_Action item_
Go to the line in the entries below that holds "Task: Open the Risk Warning link" and repeat exactly from there through the line that holds "Focus the second email confirmation field", inclusive.

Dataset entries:
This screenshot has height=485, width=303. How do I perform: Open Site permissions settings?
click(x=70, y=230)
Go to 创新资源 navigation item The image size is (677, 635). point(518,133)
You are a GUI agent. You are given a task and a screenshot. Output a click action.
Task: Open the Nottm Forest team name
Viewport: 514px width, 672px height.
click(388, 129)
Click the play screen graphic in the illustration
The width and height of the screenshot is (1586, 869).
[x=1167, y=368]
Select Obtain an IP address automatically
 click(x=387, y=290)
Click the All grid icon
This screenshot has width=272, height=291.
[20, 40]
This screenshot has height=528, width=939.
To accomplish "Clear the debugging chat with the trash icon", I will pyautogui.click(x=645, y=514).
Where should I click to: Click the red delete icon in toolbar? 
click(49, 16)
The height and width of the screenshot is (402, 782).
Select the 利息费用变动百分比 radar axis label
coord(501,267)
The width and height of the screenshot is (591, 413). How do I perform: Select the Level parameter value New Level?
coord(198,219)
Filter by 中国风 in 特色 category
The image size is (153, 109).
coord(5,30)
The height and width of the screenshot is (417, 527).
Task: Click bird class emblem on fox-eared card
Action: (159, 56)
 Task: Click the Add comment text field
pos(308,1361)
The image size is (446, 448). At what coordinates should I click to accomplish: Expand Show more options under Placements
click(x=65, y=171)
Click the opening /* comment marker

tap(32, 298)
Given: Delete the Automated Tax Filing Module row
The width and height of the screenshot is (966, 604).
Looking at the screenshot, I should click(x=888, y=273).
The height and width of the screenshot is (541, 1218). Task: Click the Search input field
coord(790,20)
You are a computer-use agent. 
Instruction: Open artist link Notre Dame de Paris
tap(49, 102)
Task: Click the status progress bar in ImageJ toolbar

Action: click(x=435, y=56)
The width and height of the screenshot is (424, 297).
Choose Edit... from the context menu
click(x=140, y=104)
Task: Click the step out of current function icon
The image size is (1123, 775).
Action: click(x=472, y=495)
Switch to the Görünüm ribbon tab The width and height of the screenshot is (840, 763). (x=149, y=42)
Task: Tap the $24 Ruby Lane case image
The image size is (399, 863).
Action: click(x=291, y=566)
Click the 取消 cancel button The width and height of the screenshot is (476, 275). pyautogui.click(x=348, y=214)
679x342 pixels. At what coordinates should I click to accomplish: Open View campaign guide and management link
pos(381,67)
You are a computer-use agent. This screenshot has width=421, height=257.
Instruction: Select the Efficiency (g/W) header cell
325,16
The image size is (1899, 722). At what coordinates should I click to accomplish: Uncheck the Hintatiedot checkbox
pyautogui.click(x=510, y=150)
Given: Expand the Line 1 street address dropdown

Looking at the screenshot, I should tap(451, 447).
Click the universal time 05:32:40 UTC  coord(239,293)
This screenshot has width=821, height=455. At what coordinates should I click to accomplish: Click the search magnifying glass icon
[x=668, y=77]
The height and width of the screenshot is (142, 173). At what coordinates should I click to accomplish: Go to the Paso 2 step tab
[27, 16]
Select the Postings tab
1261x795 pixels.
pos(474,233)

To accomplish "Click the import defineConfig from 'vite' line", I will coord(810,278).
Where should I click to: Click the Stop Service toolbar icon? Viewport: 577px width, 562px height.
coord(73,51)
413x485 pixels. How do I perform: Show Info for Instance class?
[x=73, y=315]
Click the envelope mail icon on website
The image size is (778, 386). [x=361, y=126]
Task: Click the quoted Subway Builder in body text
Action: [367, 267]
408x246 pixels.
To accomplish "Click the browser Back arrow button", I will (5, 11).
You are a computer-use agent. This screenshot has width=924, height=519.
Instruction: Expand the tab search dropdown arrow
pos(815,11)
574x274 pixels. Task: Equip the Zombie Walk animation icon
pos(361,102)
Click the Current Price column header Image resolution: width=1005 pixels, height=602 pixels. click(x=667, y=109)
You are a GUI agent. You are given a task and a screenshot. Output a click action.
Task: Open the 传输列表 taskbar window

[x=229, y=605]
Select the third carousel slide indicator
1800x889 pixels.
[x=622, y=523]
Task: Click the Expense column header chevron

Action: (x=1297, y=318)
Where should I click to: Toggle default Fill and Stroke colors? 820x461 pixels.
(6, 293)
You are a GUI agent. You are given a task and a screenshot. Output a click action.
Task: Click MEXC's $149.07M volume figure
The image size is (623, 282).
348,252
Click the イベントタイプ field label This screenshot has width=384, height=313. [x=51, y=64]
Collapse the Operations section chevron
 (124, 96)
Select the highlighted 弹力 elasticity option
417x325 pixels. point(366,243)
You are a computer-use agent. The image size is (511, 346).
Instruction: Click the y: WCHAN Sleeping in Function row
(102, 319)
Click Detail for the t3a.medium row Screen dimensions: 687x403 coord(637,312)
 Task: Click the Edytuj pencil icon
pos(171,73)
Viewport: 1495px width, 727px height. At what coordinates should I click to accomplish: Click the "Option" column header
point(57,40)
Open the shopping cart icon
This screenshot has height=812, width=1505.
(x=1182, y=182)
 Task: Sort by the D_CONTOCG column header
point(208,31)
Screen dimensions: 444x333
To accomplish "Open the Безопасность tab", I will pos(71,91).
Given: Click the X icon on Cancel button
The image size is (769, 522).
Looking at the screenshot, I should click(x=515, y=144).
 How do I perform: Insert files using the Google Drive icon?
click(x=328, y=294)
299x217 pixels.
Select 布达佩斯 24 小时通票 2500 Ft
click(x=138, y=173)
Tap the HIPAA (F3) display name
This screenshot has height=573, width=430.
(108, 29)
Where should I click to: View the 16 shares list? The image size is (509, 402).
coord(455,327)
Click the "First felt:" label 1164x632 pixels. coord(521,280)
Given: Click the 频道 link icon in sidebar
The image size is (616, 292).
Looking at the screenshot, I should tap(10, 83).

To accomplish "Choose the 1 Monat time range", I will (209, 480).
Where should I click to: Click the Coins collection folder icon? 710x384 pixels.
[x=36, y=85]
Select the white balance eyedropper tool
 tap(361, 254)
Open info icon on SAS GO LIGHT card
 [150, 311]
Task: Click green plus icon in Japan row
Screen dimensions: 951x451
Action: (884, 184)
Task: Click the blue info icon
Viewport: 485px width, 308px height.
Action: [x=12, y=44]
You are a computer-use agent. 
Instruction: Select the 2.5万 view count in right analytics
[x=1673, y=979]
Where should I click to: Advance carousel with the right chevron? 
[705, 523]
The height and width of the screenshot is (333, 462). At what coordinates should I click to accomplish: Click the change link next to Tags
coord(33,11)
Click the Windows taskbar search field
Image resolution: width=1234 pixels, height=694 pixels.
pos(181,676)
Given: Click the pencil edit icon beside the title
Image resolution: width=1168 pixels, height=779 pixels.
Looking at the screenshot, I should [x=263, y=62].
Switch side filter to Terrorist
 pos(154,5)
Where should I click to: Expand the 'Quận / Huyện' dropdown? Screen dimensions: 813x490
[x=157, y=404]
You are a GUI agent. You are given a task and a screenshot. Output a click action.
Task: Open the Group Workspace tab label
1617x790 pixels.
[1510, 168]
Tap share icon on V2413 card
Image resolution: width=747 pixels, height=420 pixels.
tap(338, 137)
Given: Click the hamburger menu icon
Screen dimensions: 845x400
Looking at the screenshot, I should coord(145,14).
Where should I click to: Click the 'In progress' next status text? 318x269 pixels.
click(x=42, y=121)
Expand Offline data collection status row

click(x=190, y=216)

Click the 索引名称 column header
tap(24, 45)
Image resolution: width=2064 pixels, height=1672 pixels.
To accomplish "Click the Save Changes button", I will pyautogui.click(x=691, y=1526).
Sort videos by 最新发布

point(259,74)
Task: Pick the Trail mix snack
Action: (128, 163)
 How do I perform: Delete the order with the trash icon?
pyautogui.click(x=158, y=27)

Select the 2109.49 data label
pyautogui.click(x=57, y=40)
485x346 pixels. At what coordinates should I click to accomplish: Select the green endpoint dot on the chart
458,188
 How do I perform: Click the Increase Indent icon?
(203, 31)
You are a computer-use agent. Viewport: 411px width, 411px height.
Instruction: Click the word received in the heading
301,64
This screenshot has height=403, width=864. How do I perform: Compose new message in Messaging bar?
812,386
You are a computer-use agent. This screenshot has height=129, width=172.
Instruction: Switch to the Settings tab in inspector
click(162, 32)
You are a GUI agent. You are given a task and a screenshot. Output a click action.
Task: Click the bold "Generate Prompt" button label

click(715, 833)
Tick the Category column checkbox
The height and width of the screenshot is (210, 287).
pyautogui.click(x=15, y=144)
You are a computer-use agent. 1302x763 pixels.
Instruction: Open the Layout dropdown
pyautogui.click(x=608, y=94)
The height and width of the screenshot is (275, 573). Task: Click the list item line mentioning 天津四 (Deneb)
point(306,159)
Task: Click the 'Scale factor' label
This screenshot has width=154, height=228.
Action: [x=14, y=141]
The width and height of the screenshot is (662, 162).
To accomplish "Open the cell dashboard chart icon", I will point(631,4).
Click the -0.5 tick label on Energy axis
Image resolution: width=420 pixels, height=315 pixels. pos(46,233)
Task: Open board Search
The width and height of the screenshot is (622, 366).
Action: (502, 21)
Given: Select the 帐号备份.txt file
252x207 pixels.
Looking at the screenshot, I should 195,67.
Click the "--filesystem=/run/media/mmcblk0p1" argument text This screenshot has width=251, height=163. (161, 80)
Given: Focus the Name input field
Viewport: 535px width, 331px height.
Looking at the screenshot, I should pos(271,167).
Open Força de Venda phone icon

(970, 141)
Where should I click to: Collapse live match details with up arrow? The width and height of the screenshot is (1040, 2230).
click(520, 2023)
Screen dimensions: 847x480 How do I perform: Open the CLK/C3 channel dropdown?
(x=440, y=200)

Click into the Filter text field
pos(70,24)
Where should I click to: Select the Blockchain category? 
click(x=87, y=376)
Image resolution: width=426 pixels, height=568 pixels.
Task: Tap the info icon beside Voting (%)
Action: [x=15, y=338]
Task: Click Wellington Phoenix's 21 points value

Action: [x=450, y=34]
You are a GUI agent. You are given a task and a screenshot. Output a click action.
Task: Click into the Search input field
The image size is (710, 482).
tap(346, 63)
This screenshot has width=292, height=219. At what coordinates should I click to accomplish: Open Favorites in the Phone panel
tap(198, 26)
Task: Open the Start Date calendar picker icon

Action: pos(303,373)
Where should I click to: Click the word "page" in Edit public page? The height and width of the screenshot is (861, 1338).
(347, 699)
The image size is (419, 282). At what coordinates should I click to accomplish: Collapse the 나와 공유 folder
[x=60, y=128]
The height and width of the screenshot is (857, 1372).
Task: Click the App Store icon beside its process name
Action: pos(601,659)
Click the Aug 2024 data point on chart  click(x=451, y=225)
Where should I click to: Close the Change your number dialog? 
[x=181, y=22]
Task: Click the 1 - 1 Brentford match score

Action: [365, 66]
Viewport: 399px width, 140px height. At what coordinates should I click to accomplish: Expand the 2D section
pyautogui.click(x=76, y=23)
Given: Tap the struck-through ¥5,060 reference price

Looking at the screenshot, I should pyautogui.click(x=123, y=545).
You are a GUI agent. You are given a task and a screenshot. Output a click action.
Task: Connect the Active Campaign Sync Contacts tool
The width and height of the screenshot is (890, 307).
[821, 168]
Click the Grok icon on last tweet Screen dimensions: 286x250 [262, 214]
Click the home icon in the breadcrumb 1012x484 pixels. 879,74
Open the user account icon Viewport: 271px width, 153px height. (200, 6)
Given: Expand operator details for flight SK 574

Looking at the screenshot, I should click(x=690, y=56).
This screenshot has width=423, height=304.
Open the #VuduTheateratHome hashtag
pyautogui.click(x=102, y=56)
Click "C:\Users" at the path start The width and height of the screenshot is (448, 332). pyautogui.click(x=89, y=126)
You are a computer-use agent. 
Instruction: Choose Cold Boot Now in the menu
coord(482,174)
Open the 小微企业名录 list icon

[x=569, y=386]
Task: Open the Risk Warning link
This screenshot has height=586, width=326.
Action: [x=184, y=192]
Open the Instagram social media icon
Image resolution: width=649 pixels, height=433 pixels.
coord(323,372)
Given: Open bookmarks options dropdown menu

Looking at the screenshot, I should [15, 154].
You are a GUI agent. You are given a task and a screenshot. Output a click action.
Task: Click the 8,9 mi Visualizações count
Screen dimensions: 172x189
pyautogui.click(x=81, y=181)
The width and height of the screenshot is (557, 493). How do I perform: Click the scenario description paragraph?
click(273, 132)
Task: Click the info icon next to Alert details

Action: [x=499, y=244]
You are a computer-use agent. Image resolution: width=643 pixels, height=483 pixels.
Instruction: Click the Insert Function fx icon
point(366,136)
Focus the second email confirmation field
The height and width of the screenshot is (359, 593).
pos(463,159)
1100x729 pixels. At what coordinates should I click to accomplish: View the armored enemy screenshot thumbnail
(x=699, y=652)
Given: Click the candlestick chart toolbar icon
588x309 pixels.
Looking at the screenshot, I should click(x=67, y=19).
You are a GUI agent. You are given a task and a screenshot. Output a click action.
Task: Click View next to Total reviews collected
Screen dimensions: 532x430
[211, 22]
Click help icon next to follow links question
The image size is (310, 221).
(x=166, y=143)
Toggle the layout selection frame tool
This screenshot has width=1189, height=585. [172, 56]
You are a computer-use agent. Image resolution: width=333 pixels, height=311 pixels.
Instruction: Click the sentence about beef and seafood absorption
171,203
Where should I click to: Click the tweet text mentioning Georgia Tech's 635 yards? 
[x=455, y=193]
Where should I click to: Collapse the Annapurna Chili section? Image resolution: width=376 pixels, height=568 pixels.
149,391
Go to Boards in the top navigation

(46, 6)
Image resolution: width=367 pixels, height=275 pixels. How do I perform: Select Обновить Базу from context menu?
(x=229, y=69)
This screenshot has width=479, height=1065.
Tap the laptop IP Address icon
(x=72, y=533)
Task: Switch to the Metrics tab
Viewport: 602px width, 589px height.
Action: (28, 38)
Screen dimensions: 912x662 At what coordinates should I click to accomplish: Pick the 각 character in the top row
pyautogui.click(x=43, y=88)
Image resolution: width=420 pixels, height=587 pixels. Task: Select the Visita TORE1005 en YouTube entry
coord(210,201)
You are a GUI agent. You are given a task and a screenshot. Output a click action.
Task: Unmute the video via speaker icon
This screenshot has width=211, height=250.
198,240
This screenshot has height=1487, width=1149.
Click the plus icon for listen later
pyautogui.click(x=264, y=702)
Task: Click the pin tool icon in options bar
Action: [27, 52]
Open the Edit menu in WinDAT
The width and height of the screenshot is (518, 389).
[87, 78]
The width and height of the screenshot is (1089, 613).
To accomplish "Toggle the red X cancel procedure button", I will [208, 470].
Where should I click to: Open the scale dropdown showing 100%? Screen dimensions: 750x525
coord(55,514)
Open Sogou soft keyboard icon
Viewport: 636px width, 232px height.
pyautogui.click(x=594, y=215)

_Task result_
Task: Open the Risk Warning link
This screenshot has height=586, width=326.
Action: [x=184, y=192]
Open the Instagram social media icon
Image resolution: width=649 pixels, height=433 pixels.
coord(323,372)
Given: Open bookmarks options dropdown menu

Looking at the screenshot, I should [15, 154].
You are a GUI agent. You are given a task and a screenshot. Output a click action.
Task: Click the 8,9 mi Visualizações count
Screen dimensions: 172x189
pyautogui.click(x=81, y=181)
The width and height of the screenshot is (557, 493). How do I perform: Click the scenario description paragraph?
click(273, 132)
Task: Click the info icon next to Alert details

Action: [x=499, y=244]
You are a computer-use agent. Image resolution: width=643 pixels, height=483 pixels.
Instruction: Click the Insert Function fx icon
point(366,136)
Focus the second email confirmation field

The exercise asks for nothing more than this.